Les vacances des Fêtes sont terminées: tout le monde a retrouvé son train-train quotidien... et les petits-déjeuners avalés en vitesse. Le week-end venu, on profite de précieux moments passés entre amis grâce à un brunch gourmand que l'on prend le temps de faire et de savourer. Moments bénis. Madeleines de Proust pilotées par Albert Elbilia, boulanger d'exception qui nous ouvre son fournil pour l'occasion.

Et dire que tout a commencé pour faire plaisir à une gamine. Par sa faute. Ou plutôt grâce à elle.

Car Albert Elbilia, qu'on classera aisément parmi les meilleurs boulangers au nord de Montréal, n'avait jamais, au grand jamais, pétri le moindre pain avant de répondre à la demande de sa fille. C'était il y a un peu moins de 10 ans et la première expérience fut catastrophique, mais le photographe designer apprit si vite et si bien qu'il signa dans le temps de le dire un best-seller de la boulangerie (Boulange et boustifaille, éditions de l'Homme, 2014), avant d'ouvrir sa propre échoppe, dont le succès est tel qu'on atteint déjà les prévisions de croissance établies pour 2020... Lui qui avait promis de ne jamais faire ce métier!

«Ouais, c'est vrai que j'avais juré de ne pas devenir boulanger.»

Un enfant pris la main dans le sac: il n'avait pas prévu qu'il aimerait ça autant. Depuis un peu plus d'un an maintenant, Albert Elbilia accueille les clients à Prévost, dans les Laurentides, dans une microboulangerie chaleureuse comme on n'aurait jamais imaginé en trouver sur le boulevard  Curé-Labelle.

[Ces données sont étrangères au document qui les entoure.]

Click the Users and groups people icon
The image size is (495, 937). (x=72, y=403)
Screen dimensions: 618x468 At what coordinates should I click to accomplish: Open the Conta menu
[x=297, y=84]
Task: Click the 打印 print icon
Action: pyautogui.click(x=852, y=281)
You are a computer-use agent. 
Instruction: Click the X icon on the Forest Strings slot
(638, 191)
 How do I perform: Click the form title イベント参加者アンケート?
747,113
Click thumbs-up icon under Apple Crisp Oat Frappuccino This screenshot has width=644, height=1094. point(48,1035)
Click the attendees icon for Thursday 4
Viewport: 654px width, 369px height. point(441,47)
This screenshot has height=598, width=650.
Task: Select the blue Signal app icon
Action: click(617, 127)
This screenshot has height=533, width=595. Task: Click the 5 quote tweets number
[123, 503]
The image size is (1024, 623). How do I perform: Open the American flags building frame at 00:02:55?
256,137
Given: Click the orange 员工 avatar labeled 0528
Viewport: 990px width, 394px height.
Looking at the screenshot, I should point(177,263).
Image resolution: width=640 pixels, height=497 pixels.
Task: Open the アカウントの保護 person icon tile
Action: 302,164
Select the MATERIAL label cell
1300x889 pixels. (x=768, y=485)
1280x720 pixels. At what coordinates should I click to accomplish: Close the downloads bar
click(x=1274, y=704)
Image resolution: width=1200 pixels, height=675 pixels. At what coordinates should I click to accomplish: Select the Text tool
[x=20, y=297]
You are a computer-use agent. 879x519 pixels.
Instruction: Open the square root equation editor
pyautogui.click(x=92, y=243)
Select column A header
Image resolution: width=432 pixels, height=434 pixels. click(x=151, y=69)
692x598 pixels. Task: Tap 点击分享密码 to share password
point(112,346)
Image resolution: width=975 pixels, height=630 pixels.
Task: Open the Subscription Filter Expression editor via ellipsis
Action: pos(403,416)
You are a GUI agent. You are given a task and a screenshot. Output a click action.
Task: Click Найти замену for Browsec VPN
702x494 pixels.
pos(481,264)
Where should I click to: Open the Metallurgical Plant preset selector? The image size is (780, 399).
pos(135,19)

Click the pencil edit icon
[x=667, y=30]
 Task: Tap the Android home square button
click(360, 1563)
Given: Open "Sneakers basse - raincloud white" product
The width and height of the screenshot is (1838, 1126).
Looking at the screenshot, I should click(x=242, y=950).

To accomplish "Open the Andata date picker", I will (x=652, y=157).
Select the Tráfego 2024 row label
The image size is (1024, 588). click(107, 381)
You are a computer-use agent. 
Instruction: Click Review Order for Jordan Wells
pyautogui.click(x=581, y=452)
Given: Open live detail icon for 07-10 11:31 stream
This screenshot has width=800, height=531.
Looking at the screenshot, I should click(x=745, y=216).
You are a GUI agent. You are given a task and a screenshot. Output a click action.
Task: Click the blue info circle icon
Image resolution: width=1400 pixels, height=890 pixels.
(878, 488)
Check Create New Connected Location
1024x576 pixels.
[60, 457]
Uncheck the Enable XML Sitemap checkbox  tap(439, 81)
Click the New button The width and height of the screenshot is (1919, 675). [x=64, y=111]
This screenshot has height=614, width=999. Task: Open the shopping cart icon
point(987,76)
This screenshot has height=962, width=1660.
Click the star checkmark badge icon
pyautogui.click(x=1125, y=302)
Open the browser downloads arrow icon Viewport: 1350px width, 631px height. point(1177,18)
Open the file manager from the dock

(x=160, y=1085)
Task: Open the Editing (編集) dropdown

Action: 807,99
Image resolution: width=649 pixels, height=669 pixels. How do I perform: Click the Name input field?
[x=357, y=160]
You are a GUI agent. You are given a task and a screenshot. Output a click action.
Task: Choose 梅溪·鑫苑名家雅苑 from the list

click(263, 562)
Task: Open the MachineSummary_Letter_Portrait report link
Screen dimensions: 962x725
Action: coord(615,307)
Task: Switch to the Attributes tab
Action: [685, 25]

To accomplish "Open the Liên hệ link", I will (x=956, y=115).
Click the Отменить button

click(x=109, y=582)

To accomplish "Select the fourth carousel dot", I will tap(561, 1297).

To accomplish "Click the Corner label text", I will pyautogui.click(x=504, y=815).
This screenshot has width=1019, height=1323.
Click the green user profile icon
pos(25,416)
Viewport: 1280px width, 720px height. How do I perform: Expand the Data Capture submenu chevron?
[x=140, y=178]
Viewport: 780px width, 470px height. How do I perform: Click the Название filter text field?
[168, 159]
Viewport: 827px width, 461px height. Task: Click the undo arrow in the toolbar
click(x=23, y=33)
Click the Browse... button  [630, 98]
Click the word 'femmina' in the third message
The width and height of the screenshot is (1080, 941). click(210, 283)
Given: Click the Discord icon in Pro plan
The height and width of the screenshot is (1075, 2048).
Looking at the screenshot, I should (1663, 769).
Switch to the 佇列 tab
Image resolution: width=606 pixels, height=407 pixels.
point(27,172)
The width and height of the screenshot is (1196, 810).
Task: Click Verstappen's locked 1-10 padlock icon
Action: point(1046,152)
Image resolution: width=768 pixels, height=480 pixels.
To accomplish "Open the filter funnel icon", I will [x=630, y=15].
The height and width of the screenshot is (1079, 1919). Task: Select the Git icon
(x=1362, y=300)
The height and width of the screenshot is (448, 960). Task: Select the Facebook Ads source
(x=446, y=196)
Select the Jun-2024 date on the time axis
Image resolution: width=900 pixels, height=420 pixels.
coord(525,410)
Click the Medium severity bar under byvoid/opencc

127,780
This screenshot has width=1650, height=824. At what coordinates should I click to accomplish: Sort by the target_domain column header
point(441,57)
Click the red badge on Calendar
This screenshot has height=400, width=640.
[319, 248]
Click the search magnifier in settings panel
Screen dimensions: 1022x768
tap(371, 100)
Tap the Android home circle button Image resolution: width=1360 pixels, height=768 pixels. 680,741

La cuisine du chef de famille de cinq enfants est gourmande et nourrissante, parfaite après un après-midi passé à jouer dehors. Simple, aussi, pour convenir à sa belle-mère qui lui donne un coup de main en cuisine et qui apprend sur le tas, mais une cuisine aux gestes précis: il compte plusieurs chefs parmi ses amis, dont Stelio Perombelon, pour le guider.

Ses clients viennent ainsi chercher chez lui des biscuits pas possibles (divins, au matcha), des soupes nourrissantes et, surtout, des pains d'exception, dont il laisse fermenter  les pâtes jusqu'à 140 heures avant de les enfourner, histoire d'obtenir un résultat le plus digeste possible, selon ses dires. Excellents, selon nos dires. «Ma façon de boulanger a beaucoup changé depuis le livre. Il y a plusieurs recettes que je fais différemment», dit-il.

Le succès aidant, «j'ai pris confiance en moi et je me permets maintenant de sortir des règles établies», explique le boulanger, montrant du doigt de grands bacs où vieillissent des pâtes depuis un, deux, trois, voire quatre jours. Quand il ouvre un couvercle, le parfum qui s'en échappe est frais, sans acidité. Les pâtes sont boursouflées de bulles qui atteignent parfois la taille d'un oeuf. Et pourtant, il n'utilise qu'une infime proportion - 1 % environ - de la quantité de levure recommandée dans les manuels de boulangerie traditionnelle, affirme-t-il.

Il aime le khorasan, le seigle, les farines anciennes, et de moins en moins la farine blanche. Et surtout, il aime expérimenter. Par exemple en inventant la recette de ces fameux biscuits dont la pâte est fermentée à froid pendant une centaine d'heures avant la cuisson. C'est sa conjointe qui a insisté pour qu'il y ait des biscuits à la boulangerie. Il a refusé, encore et encore, jusqu'à ce qu'elle  se décide à en faire et à les apporter à la boutique. «Là, j'ai dit OK, je vais en faire, mais qui seront vraiment excellents.» Ou encore en préparant des madeleines qui, au lieu d'être sucrées, seront salées. «Il y en  a qui diront que c'est un sacrilège, moi, je trouve ça vraiment bon.»

On retrouve encore des traces d'Albert le photographe designer dans le soin qu'il accorde à l'esthétique de ses plats. Mais Albert, le boulanger, est entré dans une classe à part. Il n'a pas fini de surprendre  ses clients, ou ses amis pour le brunch. On tâchera de suivre son exemple à la maison.

Note: La boulangerie Merci la vie sera fermée pour donner un petit répit à la famille Elbilia du 9 janvier au 17 janvier inclusivement.